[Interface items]
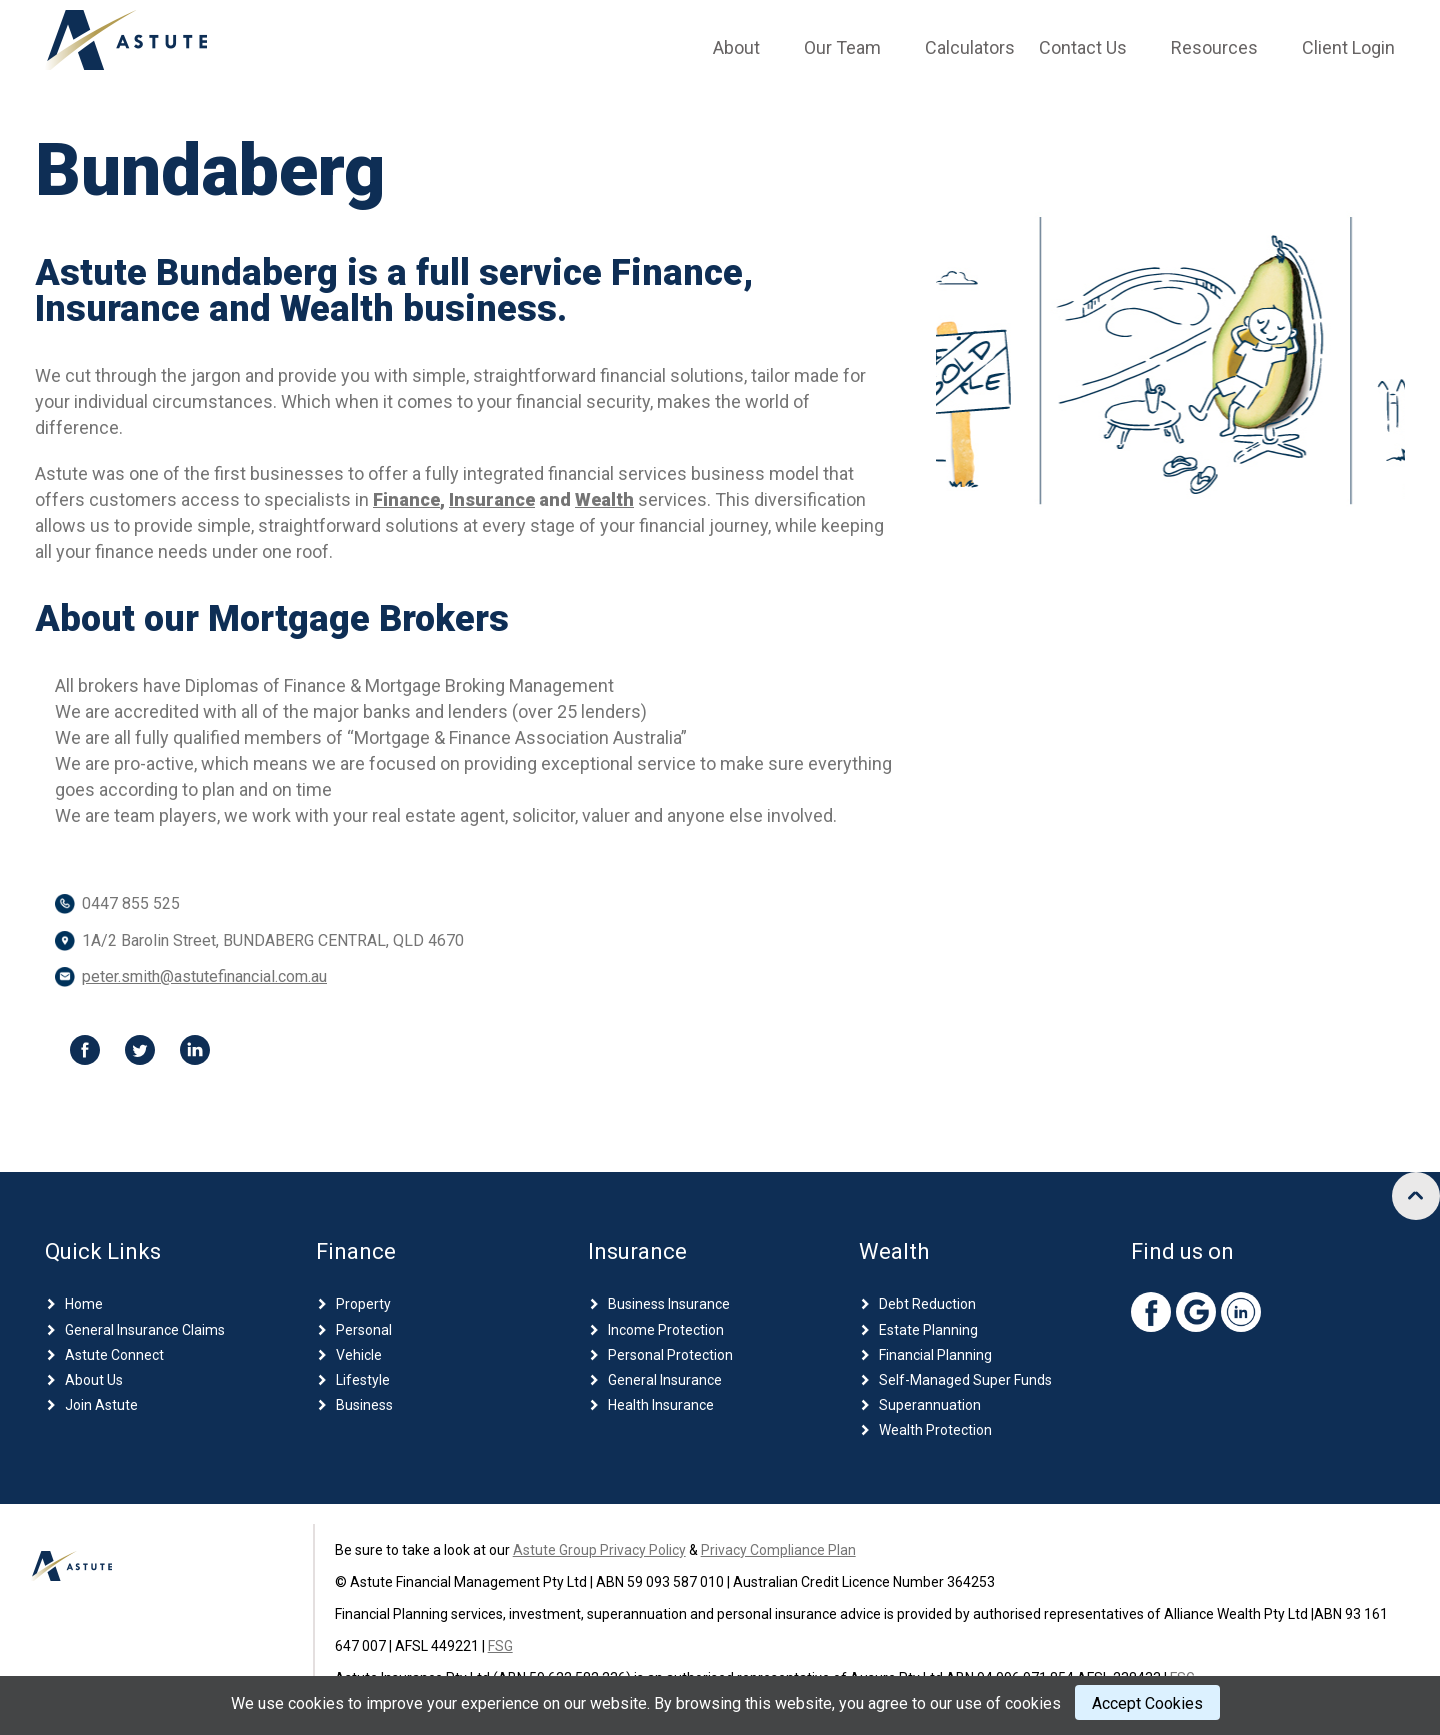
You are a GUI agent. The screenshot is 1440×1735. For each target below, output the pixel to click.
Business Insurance (669, 1304)
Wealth (604, 499)
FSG (500, 1646)
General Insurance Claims (145, 1330)
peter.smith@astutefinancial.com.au (204, 976)
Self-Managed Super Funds (965, 1380)
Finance (406, 499)
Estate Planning (928, 1330)
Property (363, 1304)
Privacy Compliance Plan (778, 1550)
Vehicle (359, 1355)
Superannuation (930, 1405)
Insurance (492, 499)
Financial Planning (935, 1355)
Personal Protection (670, 1355)
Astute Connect (114, 1355)
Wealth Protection (935, 1430)
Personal (364, 1330)
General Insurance (665, 1380)
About (736, 47)
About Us (94, 1380)
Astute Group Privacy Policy (599, 1550)
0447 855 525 (131, 903)
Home (84, 1304)
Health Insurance (661, 1405)
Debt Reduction (927, 1304)
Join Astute (101, 1405)
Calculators (970, 47)
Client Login (1348, 47)
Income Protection (666, 1330)
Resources (1214, 47)
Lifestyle (363, 1380)
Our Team (842, 47)
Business (364, 1405)
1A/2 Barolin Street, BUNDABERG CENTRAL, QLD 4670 (273, 940)
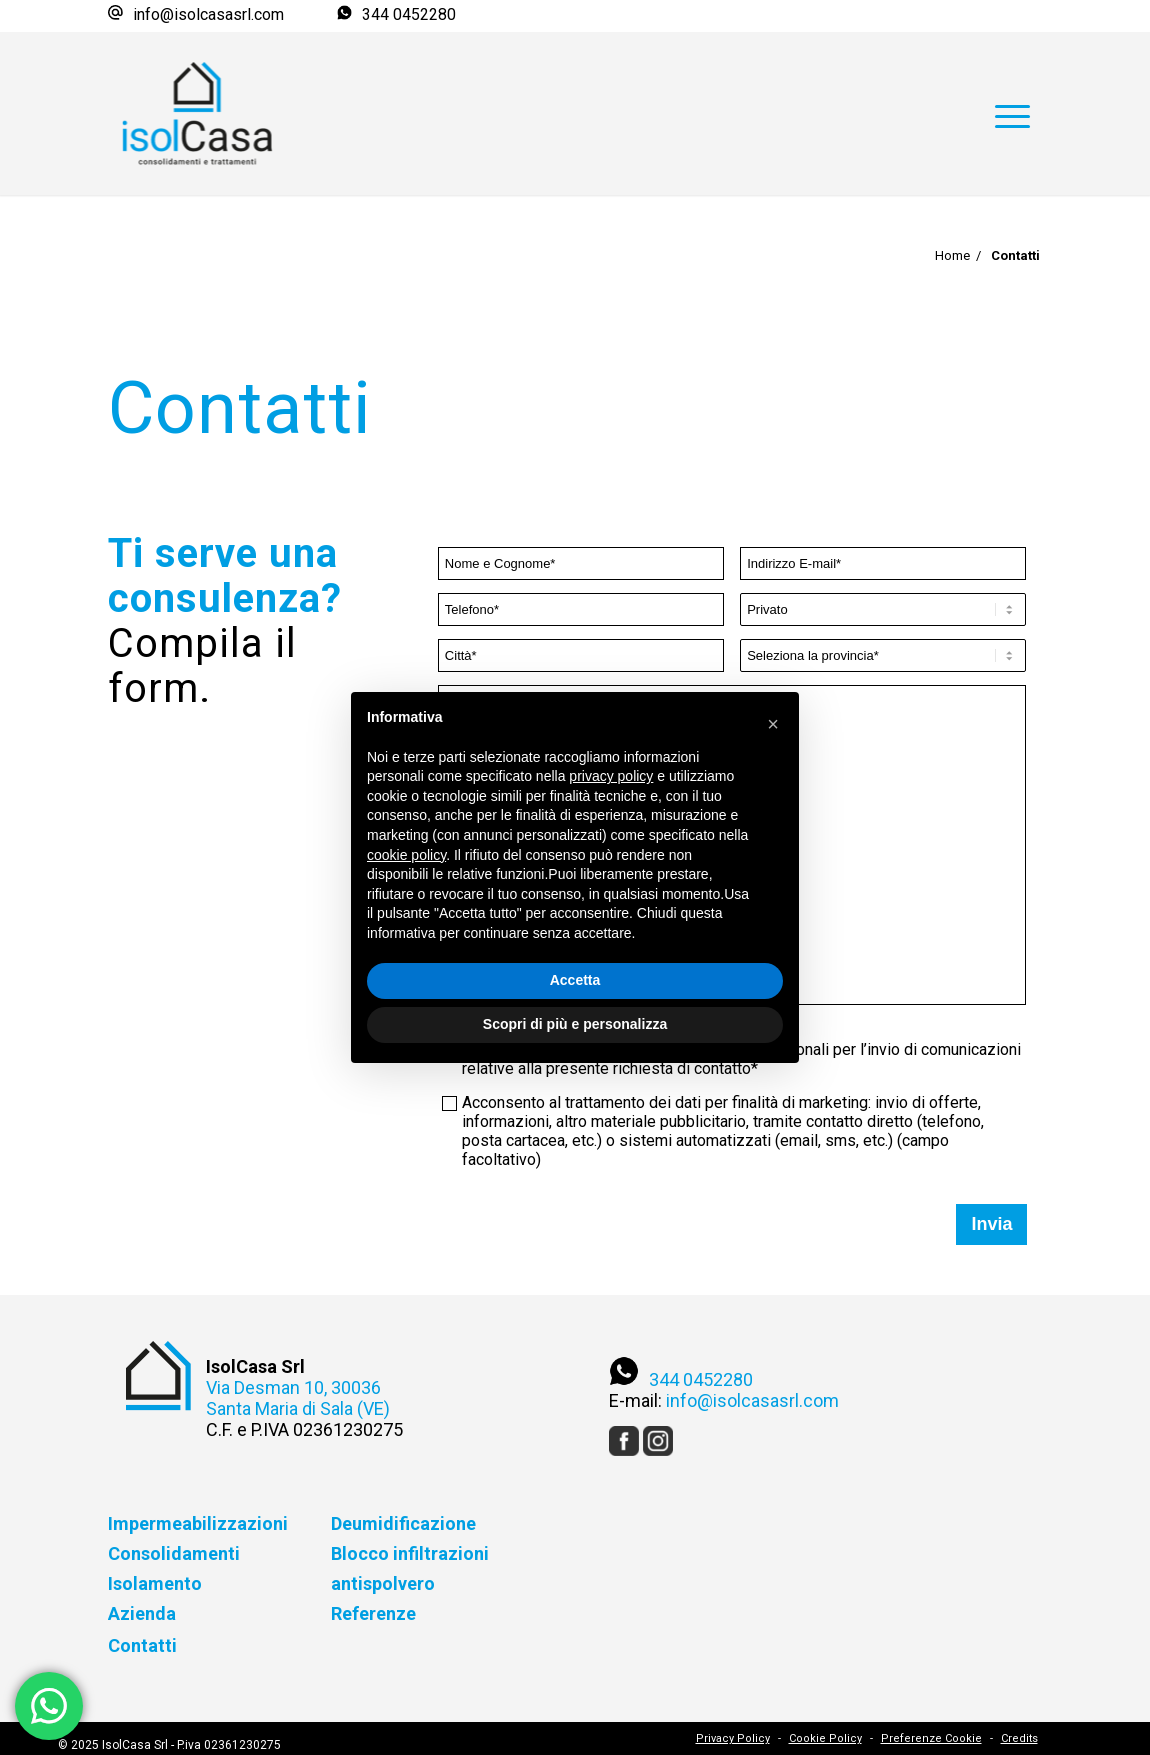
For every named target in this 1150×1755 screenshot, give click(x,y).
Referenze (373, 1613)
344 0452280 (409, 14)
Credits (1019, 1738)
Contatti (142, 1645)
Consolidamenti (174, 1553)
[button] (773, 724)
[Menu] (1012, 77)
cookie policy (406, 855)
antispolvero (383, 1583)
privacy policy (611, 776)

**What is expected:** Copy out the lines word for word, starting at the line containing "Our Team (842, 47)" and ending at the last of the items. Leave the pictures out.

**Full output:**
Our Team (842, 47)
Business (364, 1405)
1A/2 Barolin Street, BUNDABERG CENTRAL, QLD 4670 (273, 940)
For every named target in this 1150×1755 screenshot, give click(x,y).
Referenze (373, 1613)
344 0452280 (409, 14)
Credits (1019, 1738)
Contatti (142, 1645)
Consolidamenti (174, 1553)
[button] (773, 724)
[Menu] (1012, 77)
cookie policy (406, 855)
antispolvero (383, 1583)
privacy policy (611, 776)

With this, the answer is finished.